Confabulario
Manuel Gregorio González
V aleriana
Cambio de sentido
Lo que fascina de la serie británica Black Mirror es que sus historias de ciencia ficción suceden en un futuro tan inmediato que pareciera estar hecha en tiempo real, o incluso que su distopía estuviera a punto de caducar. En estos días hemos conocido que Rusia ha fabricado unos robots de apariencia humana hiperrealista. El primero que han parido se llama Alexei, tiene los ojos azules y no parece muy contento. Para finales de este año está previsto que produzcan humanoides en masa para cubrir puestos de conserjes y consultores en la administración rusa. Afirmar que se trata del primer humanoide sería ignorar una de las mayores ambiciones (pesadillescas) del género humano. El arte, la literatura, el cine, también la ciencia y la tecnología, llevan siglos abordando la idea de engendrar algo a imagen y semejanza de un humano vivo. Esta noticia me lleva a volver a hojear las páginas de Cristo, autómata sagrado de Fernando Rodríguez de la Flor, uno de los más grandes conocedores del barroco español, en el que analiza la vera efigie, el simulacro de la vivificación en cristos articulados que descienden de la cruz o echan la bendición. El hiperrealismo que pretenden estos rusos en sus robots ya estaba en la mímesis de la anatomía forense que hacían los imagineros en búsqueda del más radical de los verismos.

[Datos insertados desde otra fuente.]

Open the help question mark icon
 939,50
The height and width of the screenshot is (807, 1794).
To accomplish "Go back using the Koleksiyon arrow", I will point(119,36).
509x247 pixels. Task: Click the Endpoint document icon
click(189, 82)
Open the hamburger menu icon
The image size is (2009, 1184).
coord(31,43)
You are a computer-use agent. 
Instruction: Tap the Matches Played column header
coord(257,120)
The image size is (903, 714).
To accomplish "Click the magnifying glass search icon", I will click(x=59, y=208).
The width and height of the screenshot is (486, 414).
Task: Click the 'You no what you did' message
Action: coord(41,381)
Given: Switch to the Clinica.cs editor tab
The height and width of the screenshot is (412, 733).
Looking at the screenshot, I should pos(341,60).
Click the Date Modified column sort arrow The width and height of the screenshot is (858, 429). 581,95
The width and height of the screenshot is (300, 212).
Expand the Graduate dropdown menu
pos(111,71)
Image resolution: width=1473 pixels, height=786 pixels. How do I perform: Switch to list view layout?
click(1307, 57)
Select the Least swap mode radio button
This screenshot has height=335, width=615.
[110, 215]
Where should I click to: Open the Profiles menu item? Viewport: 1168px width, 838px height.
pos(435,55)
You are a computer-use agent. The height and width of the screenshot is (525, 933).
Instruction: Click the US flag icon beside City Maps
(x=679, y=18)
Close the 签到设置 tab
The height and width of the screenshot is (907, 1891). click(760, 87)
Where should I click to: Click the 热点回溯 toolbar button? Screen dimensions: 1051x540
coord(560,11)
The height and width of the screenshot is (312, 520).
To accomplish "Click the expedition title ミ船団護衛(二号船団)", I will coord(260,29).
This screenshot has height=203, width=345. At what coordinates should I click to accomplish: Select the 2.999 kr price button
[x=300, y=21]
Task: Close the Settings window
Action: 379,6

En estos robots funcionales se replica la misma fantasía que en los viejos autómatas y cristos articulados: el antropomorfismo y la automoción como maneras -demasiado toscas- de pretender imitar la vida humana. Cuando, de aquí a poco, podamos consentirnos nuestro autómata personal a un módico precio, sacarlo de su caja y admirar su melancolía rusa -que espero venga de fábrica- nos seguirá atrayendo la misma inquietud que el ser humano ha sentido a lo largo de la historia ante todo lo que toma forma humana. No es lo mismo tener un roomba rondando por la casa que un autómata que te mira con sus ojos muertos mientras pasa la escoba y te recuerda la hora de la pastilla. Sentiremos tanta insatisfacción al comprobar que Alexei es predecible, como temor a que un día deje de serlo. Nos da miedo él, vaya a volverse un estúpido humano, y nos damos miedo a nosotros mismos, vayamos a acabar como autómatas listillos (la imperante falta de humanidad no deja sitio a la esperanza). El día, no muy lejano, que deje de sobrecogernos la sensual y maternal voz de Siri o la mirada -otra vez triste- de Alexei, todo estará perdido.